EXCERPTED TEXT
========================

Wednesday, May 2

Finding "Horizon"

I recently came into contact with someone who may possibly have found the lightest of all freedoms I've watched a soul pursue. Is being able to seek--no, rather, the actual act of seeking--the most fulfilling experience in this life?

In a course I've been taking this semester, we explored various motivational systems (according to Dr. Cuthbert, the most accurate and efficient way to describe emotion without forcing it to diverge from cognition is to see the "two" as a set of motivational systems where cognition may, in fact, be emotion--i.e. affect--or one may conflict with another, motivate another, etc.,...however, I'm certain this integrated theory goes back at least a few decades and ought to be accredited to individuals in the field whom I am too lazy to identify right at this moment, but should for legal purposes). There was once a popularized idea of a "Rewards System," and this is commonly thought of today as "the Seeking System."

========================

SUPPLIED MATERIAL
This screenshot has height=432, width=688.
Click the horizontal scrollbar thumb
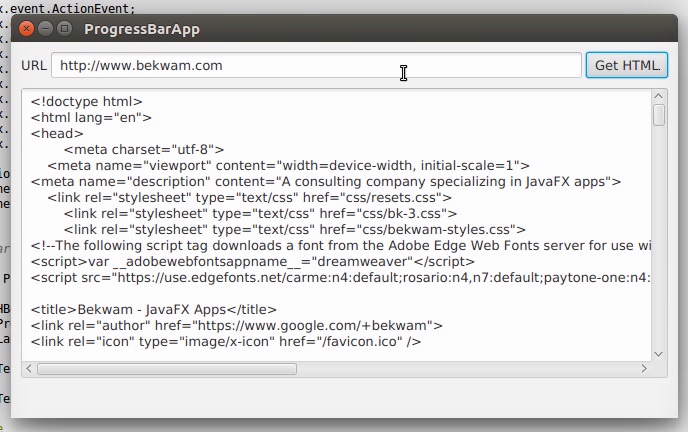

========================

HOW TO COMPLETE THIS TASK
In the post Finding "Horizon", what is the once-popularized "Rewards System" commonly called today?

ANSWER TO THE PROBLEM
The Seeking System.